Éditorial : Le spectacle semble faux

Éditorial : Le spectacle semble faux
Crédit: FanF1

Des célébrités ont défilé dans Miami tandis que les VIP profitaient des divertissements et de l'extravagance à l'américaine de l'événement. Bien sûr, une course de Formule 1 faisait partie des festivités.

Un moment embarrassant s'est déroulé sous les yeux des téléspectateurs du monde entier lorsque la F1 a testé son nouveau format de présentation des pilotes. Les vingt hommes ont défilé les uns après les autres devant un présentateur qui n'avait manifestement jamais regardé une course de F1 auparavant, tandis que Will.I.Am se tenait là, tel un faux chef d'orchestre. Le tout semblait creux et sans âme, avec des célébrités telles que les sœurs Williams, Roger Federer, Tom Cruise et Vin Diesel qui regardaient depuis les coulisses et des pilotes qui auraient clairement préféré être ailleurs à quinze minutes du départ.

Cet épisode résume bien la direction risquée prise par la F1 : la recherche du bling-bling à tout prix, en particulier dans sa volonté de conquérir le marché américain. À Miami, tout semblait artificiel – l'ambiance, le défilé constant de stars, le travail incessant des caméras – au point que l'on se demandait si Vin Diesel n'avait pas eu plus de temps d'antenne que Nyck de Vries. La faible affluence lors des essais libres a montré que le public n'était pas là pour la course pure.

Au milieu de tout ce faste, il ne faut pas oublier que nous sommes venus à Miami pour une course automobile et que, franchement, ce Grand Prix n'était pas très passionnant. Certes, les deux premières places sont rarement disputées et Verstappen devance clairement Pérez sur tous les circuits sauf les circuits urbains, mais on s'attend tout de même à un peu d'action derrière eux.
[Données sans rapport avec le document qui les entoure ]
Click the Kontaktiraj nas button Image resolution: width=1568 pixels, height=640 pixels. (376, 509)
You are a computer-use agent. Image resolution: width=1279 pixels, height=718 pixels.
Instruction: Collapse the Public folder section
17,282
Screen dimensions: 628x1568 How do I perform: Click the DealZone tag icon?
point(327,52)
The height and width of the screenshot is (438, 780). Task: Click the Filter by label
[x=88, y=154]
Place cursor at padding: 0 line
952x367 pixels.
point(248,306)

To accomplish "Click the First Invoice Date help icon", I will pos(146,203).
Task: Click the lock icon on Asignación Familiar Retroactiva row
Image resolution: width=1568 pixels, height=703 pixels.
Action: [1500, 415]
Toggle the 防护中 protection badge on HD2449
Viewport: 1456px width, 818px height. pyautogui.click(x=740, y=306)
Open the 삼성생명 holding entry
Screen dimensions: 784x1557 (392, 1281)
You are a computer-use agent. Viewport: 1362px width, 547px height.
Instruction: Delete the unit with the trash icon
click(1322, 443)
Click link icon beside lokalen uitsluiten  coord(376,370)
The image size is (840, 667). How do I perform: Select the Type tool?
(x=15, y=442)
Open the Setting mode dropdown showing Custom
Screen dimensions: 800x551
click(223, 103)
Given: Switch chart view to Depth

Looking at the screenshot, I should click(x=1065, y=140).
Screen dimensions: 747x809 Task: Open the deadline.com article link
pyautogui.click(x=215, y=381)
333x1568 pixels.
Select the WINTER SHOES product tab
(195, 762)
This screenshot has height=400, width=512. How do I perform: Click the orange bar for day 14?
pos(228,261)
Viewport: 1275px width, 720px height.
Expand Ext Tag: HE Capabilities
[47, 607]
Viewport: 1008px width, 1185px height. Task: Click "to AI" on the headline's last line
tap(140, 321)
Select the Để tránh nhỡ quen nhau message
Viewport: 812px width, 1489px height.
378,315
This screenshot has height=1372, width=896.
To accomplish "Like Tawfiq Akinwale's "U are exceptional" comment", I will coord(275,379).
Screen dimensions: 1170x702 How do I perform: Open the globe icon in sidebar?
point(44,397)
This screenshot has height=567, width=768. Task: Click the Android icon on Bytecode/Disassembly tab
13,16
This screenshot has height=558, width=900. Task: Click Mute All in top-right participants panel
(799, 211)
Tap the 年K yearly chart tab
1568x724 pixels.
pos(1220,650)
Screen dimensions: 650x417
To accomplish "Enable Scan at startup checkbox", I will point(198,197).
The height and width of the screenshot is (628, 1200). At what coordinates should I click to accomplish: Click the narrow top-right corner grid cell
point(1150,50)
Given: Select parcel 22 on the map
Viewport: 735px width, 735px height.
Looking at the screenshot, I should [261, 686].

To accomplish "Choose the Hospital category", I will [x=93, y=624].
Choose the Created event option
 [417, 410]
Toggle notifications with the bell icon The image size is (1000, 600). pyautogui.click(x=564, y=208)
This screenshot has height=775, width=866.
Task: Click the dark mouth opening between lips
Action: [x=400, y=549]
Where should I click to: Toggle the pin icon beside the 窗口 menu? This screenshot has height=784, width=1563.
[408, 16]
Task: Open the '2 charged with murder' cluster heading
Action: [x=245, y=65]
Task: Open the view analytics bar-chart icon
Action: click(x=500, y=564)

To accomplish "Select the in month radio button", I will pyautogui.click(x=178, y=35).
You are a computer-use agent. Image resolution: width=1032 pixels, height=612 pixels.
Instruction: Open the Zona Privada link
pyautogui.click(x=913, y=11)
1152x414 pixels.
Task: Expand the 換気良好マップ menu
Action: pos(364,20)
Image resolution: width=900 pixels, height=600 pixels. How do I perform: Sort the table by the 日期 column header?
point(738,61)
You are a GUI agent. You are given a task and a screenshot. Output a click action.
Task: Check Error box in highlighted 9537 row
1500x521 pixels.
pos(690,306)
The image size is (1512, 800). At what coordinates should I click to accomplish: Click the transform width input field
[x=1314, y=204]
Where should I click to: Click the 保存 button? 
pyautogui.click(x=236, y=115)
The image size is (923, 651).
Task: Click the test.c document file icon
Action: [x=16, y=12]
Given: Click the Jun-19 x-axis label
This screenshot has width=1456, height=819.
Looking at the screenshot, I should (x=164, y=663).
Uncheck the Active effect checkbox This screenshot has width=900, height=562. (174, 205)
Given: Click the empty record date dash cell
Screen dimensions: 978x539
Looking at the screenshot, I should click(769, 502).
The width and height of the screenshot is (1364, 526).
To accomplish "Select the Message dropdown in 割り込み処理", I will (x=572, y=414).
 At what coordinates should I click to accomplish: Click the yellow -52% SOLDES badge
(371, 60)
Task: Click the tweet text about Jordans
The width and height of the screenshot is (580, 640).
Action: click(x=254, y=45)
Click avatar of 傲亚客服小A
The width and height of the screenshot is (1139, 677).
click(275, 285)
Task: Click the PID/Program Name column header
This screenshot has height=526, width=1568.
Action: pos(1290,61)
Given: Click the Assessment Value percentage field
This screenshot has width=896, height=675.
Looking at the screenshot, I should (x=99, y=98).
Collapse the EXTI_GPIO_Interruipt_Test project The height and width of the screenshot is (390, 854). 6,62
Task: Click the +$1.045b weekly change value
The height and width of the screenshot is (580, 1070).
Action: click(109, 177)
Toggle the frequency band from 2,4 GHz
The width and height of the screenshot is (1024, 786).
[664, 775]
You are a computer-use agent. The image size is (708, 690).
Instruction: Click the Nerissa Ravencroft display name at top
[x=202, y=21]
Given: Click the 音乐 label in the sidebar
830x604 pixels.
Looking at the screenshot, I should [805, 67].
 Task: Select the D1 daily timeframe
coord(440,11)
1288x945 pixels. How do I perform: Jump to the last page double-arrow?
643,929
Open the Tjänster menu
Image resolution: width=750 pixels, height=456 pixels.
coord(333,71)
Il y a eu un nombre respectable de dépassements, mais les écarts entre les voitures se creusent rapidement, ce qui rend plus difficile de se suivre. Sans le DRS, il ne se serait presque rien passé. Les stratégies – un seul arrêt, comme à Bakou – n'ont offert aucune véritable innovation, et voir Charles Leclerc coincé derrière la Haas de Magnussen pendant dix tours soulève des questions quant à savoir si les voitures de nouvelle génération sont vraiment conçues pour la course. Si les dépassements restent aussi difficiles en dehors des longues lignes droites, la saison pourrait sembler très longue.

Nous sommes entrés dans une nouvelle ère de domination incontestée, comme cela a été le cas pendant près de deux décennies : d'abord Schumacher, puis Vettel, Hamilton et maintenant Verstappen. Le titre restera probablement chez Red Bull, mais nous voulons toujours voir des batailles entre Aston Martin, Ferrari, Mercedes et Alpine. Idéalement, huit voitures se disputeraient les points au coude à coude, mais ce n'est pas le cas actuellement. La solution réside peut-être dans la recherche de nouvelles approches par les équipes, ou peut-être que le problème est inhérent aux voitures de l'ère 2022. En tant que fans, nous devrons être patients et espérer des courses plus passionnantes. La bonne nouvelle, c'est que le cirque revient en Europe dans deux semaines à Imola, un circuit légendaire où le public vient pour assister à la course, et non pour faire la une des journaux. Cela devrait être un changement bienvenu pour tout le monde, en particulier pour la F1.